Lent

Lent

• Please consider joining us for the Light and Life Banquet in support of Care Net of Puget Sound. This is a ministry primarily to teenage girls who are in a frightening, dark hour, and who find at Care Net clinics older women who surround them with the love of Christ and provide answers to their questions. The banquet is Saturday March 29th from 6:30p.m. to 8:30. We have the honor this year of hearing from the president and CEO of Care Net National. RSVP (Friday deadline!) by contacting Laura Ashburn: lashburn@carenetps.org or (253) 383-6033.

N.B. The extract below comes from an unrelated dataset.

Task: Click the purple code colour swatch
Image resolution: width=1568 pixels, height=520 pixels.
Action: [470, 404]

• Today, Ash Wednesday, is the first day of Lent, the observation of which is ancient, though not reaching back all the way to the Apostles. The earliest clear, detailed directions for Lent appear to be from Athanasius in his 1st Festal Letter of 329 A.D.

• In that letter he says, “ since we have passed beyond that time of shadows, and no longer perform rites under it, but have turned unto the Lord; ‘for the Lord is the Spirit, and where the Spirit of the Lord is, there is liberty‘ — as we hear the sacred trumpet, no longer slaying a material lamb, but that true Lamb that was slain, even our Lord Jesus Christ… Let us keep the feast… putting far from us pride and deceit, let us take upon us love toward God and towards our neighbor… that we may properly keep the feast, even the month of these new fruits.”

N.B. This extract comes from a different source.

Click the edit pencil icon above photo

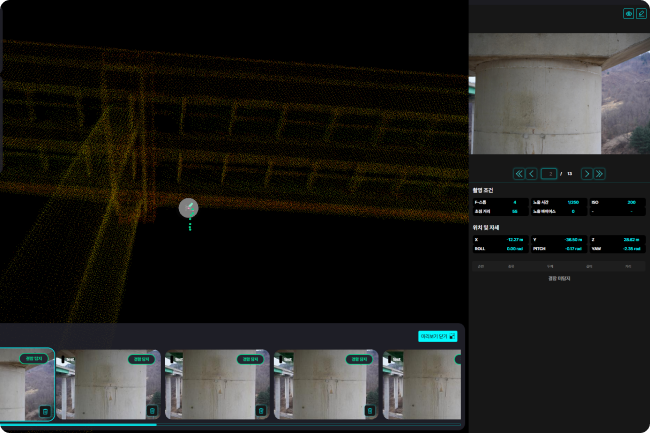tap(641, 14)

• Though the length and timing of Lent was something of a moving target for 500 years, it included fasting from the beginning, the reason for which I find moving. In a reference to Jesus words in Mark 2:19, that the guests cannot fast “ while the Bridegroom is with them,” Lenten fasting was seen as marking “ the days on which the Bridegroom was taken away from us.” We should let the sacrifice and grief of the Crucifixion sink in, without which the joy of the Resurrection is greatly diminished. Peter isn’t the only one who should be weeping “ bitter tears” (Mt 26:75). It’s our sin as much as his that put Jesus on the Cross.

• Above all, it’s necessary that we keep Christ, as a person and our Savior, central in our keeping of Lent. Reduce him to a symbol or mere object of veneration and you move from faith (personal trust) to mere religion. Though Athanasius is considered a father in the Eastern Orthodox Church, we want just the opposite of the iconography that characterizes Eastern worship; we want the spirit of his original words: “ let us take upon us love toward God… that we may properly keep the feast.”

• Finally, don’t forsake worship in these 40 days. The worship of God, corporate and otherwise, is the most important thing you will do in your lifetime. The culture would have you order your life around you. Don’t force the rocks to cry out (Lk 19:40).